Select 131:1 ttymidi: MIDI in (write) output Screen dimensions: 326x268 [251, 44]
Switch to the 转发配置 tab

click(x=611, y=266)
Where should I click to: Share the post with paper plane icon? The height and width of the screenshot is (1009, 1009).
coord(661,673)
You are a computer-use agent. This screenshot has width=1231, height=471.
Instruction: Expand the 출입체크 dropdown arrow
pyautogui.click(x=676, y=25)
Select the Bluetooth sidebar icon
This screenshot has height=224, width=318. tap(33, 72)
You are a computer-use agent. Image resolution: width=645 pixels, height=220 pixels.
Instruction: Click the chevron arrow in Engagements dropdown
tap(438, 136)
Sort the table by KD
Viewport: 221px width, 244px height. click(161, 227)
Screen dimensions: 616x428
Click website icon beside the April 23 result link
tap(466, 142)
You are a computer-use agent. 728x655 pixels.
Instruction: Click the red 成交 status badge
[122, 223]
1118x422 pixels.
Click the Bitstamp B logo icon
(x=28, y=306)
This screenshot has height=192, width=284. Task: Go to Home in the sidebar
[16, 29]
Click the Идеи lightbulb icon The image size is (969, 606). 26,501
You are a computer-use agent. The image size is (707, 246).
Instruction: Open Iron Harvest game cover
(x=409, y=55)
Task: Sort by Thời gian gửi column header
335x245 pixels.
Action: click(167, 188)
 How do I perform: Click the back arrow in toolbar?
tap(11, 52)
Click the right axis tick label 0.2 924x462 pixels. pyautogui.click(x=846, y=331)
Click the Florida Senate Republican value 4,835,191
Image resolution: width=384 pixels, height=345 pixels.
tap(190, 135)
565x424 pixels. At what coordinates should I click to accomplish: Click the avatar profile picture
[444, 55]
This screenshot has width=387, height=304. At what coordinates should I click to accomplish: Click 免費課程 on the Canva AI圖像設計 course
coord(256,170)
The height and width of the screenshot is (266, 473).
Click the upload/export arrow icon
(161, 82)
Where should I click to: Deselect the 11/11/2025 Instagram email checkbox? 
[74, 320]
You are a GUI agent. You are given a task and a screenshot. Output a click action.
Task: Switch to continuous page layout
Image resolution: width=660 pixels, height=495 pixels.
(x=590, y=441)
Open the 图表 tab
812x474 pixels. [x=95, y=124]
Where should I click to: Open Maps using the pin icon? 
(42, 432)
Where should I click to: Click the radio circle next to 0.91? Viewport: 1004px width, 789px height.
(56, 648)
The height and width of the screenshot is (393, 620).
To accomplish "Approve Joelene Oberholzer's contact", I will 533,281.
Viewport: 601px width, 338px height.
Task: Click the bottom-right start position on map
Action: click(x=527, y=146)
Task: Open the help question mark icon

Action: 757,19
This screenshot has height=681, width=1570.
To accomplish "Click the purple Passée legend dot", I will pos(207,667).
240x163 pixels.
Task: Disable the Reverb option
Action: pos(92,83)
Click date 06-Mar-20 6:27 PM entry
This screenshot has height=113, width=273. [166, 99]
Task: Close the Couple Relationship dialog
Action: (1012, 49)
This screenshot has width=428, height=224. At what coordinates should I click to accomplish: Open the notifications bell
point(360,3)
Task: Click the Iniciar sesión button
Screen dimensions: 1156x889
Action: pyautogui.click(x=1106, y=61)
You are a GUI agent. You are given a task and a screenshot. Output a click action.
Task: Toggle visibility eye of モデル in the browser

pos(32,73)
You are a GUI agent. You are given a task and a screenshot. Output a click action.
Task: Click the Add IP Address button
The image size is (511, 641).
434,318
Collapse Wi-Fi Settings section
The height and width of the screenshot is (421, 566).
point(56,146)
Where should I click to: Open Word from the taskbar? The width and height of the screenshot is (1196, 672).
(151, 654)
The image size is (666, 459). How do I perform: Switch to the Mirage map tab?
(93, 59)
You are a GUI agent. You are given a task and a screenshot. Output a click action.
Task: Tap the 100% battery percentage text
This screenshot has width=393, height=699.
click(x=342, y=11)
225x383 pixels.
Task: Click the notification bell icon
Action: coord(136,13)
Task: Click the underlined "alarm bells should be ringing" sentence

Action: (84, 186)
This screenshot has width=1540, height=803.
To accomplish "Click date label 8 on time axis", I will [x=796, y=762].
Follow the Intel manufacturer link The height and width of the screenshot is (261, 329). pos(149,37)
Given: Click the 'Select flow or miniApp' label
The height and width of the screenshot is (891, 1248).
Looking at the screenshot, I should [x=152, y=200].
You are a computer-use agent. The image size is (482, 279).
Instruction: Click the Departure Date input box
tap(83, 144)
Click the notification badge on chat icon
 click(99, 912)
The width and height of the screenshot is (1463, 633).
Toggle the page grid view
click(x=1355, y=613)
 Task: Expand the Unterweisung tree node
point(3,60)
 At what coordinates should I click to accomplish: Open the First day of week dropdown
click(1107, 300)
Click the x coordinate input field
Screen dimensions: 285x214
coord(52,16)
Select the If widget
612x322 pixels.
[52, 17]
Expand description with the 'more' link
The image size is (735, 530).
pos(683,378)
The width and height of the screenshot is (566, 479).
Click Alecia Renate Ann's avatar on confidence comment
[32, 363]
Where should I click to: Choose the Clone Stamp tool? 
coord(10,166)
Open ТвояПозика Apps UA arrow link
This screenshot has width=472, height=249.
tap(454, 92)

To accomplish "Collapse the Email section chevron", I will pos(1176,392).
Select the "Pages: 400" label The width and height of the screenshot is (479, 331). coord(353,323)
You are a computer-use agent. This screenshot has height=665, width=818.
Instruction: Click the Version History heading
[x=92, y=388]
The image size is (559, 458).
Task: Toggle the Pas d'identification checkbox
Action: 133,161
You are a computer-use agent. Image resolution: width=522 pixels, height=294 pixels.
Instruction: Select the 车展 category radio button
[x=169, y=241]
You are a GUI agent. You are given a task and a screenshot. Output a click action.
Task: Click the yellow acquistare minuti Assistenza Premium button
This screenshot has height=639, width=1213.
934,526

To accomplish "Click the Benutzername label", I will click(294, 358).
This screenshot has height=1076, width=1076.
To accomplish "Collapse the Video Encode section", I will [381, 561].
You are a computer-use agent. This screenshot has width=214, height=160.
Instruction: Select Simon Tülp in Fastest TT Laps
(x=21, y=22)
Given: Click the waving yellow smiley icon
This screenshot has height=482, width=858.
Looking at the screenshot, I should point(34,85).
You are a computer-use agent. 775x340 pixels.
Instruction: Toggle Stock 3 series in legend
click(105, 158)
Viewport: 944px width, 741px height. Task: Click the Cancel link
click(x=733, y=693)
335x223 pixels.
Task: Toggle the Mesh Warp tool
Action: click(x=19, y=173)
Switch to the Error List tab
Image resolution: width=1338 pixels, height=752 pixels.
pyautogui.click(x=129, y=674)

* **Task details**:
The full set of records, transcribed exactly, is the answer.

* **Response area**:
Select 131:1 ttymidi: MIDI in (write) output Screen dimensions: 326x268 [251, 44]
Switch to the 转发配置 tab

click(x=611, y=266)
Where should I click to: Share the post with paper plane icon? The height and width of the screenshot is (1009, 1009).
coord(661,673)
You are a computer-use agent. This screenshot has width=1231, height=471.
Instruction: Expand the 출입체크 dropdown arrow
pyautogui.click(x=676, y=25)
Select the Bluetooth sidebar icon
This screenshot has height=224, width=318. tap(33, 72)
You are a computer-use agent. Image resolution: width=645 pixels, height=220 pixels.
Instruction: Click the chevron arrow in Engagements dropdown
tap(438, 136)
Sort the table by KD
Viewport: 221px width, 244px height. click(161, 227)
Screen dimensions: 616x428
Click website icon beside the April 23 result link
tap(466, 142)
You are a computer-use agent. 728x655 pixels.
Instruction: Click the red 成交 status badge
[122, 223]
1118x422 pixels.
Click the Bitstamp B logo icon
(x=28, y=306)
This screenshot has height=192, width=284. Task: Go to Home in the sidebar
[16, 29]
Click the Идеи lightbulb icon The image size is (969, 606). 26,501
You are a computer-use agent. The image size is (707, 246).
Instruction: Open Iron Harvest game cover
(x=409, y=55)
Task: Sort by Thời gian gửi column header
335x245 pixels.
Action: click(167, 188)
 How do I perform: Click the back arrow in toolbar?
tap(11, 52)
Click the right axis tick label 0.2 924x462 pixels. pyautogui.click(x=846, y=331)
Click the Florida Senate Republican value 4,835,191
Image resolution: width=384 pixels, height=345 pixels.
tap(190, 135)
565x424 pixels. At what coordinates should I click to accomplish: Click the avatar profile picture
[444, 55]
This screenshot has width=387, height=304. At what coordinates should I click to accomplish: Click 免費課程 on the Canva AI圖像設計 course
coord(256,170)
The height and width of the screenshot is (266, 473).
Click the upload/export arrow icon
(161, 82)
Where should I click to: Deselect the 11/11/2025 Instagram email checkbox? 
[74, 320]
You are a GUI agent. You are given a task and a screenshot. Output a click action.
Task: Switch to continuous page layout
Image resolution: width=660 pixels, height=495 pixels.
(x=590, y=441)
Open the 图表 tab
812x474 pixels. [x=95, y=124]
Where should I click to: Open Maps using the pin icon? 
(42, 432)
Where should I click to: Click the radio circle next to 0.91? Viewport: 1004px width, 789px height.
(56, 648)
The height and width of the screenshot is (393, 620).
To accomplish "Approve Joelene Oberholzer's contact", I will 533,281.
Viewport: 601px width, 338px height.
Task: Click the bottom-right start position on map
Action: click(x=527, y=146)
Task: Open the help question mark icon

Action: 757,19
This screenshot has height=681, width=1570.
To accomplish "Click the purple Passée legend dot", I will pos(207,667).
240x163 pixels.
Task: Disable the Reverb option
Action: pos(92,83)
Click date 06-Mar-20 6:27 PM entry
This screenshot has height=113, width=273. [166, 99]
Task: Close the Couple Relationship dialog
Action: (1012, 49)
This screenshot has width=428, height=224. At what coordinates should I click to accomplish: Open the notifications bell
point(360,3)
Task: Click the Iniciar sesión button
Screen dimensions: 1156x889
Action: pyautogui.click(x=1106, y=61)
You are a GUI agent. You are given a task and a screenshot. Output a click action.
Task: Toggle visibility eye of モデル in the browser

pos(32,73)
You are a GUI agent. You are given a task and a screenshot. Output a click action.
Task: Click the Add IP Address button
The image size is (511, 641).
434,318
Collapse Wi-Fi Settings section
The height and width of the screenshot is (421, 566).
point(56,146)
Where should I click to: Open Word from the taskbar? The width and height of the screenshot is (1196, 672).
(151, 654)
The image size is (666, 459). How do I perform: Switch to the Mirage map tab?
(93, 59)
You are a GUI agent. You are given a task and a screenshot. Output a click action.
Task: Tap the 100% battery percentage text
This screenshot has width=393, height=699.
click(x=342, y=11)
225x383 pixels.
Task: Click the notification bell icon
Action: coord(136,13)
Task: Click the underlined "alarm bells should be ringing" sentence

Action: (84, 186)
This screenshot has width=1540, height=803.
To accomplish "Click date label 8 on time axis", I will [x=796, y=762].
Follow the Intel manufacturer link The height and width of the screenshot is (261, 329). pos(149,37)
Given: Click the 'Select flow or miniApp' label
The height and width of the screenshot is (891, 1248).
Looking at the screenshot, I should [x=152, y=200].
You are a computer-use agent. The image size is (482, 279).
Instruction: Click the Departure Date input box
tap(83, 144)
Click the notification badge on chat icon
 click(99, 912)
The width and height of the screenshot is (1463, 633).
Toggle the page grid view
click(x=1355, y=613)
 Task: Expand the Unterweisung tree node
point(3,60)
 At what coordinates should I click to accomplish: Open the First day of week dropdown
click(1107, 300)
Click the x coordinate input field
Screen dimensions: 285x214
coord(52,16)
Select the If widget
612x322 pixels.
[52, 17]
Expand description with the 'more' link
The image size is (735, 530).
pos(683,378)
The width and height of the screenshot is (566, 479).
Click Alecia Renate Ann's avatar on confidence comment
[32, 363]
Where should I click to: Choose the Clone Stamp tool? 
coord(10,166)
Open ТвояПозика Apps UA arrow link
This screenshot has width=472, height=249.
tap(454, 92)

To accomplish "Collapse the Email section chevron", I will pos(1176,392).
Select the "Pages: 400" label The width and height of the screenshot is (479, 331). coord(353,323)
You are a computer-use agent. This screenshot has height=665, width=818.
Instruction: Click the Version History heading
[x=92, y=388]
The image size is (559, 458).
Task: Toggle the Pas d'identification checkbox
Action: 133,161
You are a computer-use agent. Image resolution: width=522 pixels, height=294 pixels.
Instruction: Select the 车展 category radio button
[x=169, y=241]
You are a GUI agent. You are given a task and a screenshot. Output a click action.
Task: Click the yellow acquistare minuti Assistenza Premium button
This screenshot has height=639, width=1213.
934,526

To accomplish "Click the Benutzername label", I will click(294, 358).
This screenshot has height=1076, width=1076.
To accomplish "Collapse the Video Encode section", I will [381, 561].
You are a computer-use agent. This screenshot has width=214, height=160.
Instruction: Select Simon Tülp in Fastest TT Laps
(x=21, y=22)
Given: Click the waving yellow smiley icon
This screenshot has height=482, width=858.
Looking at the screenshot, I should point(34,85).
You are a computer-use agent. 775x340 pixels.
Instruction: Toggle Stock 3 series in legend
click(105, 158)
Viewport: 944px width, 741px height. Task: Click the Cancel link
click(x=733, y=693)
335x223 pixels.
Task: Toggle the Mesh Warp tool
Action: click(x=19, y=173)
Switch to the Error List tab
Image resolution: width=1338 pixels, height=752 pixels.
pyautogui.click(x=129, y=674)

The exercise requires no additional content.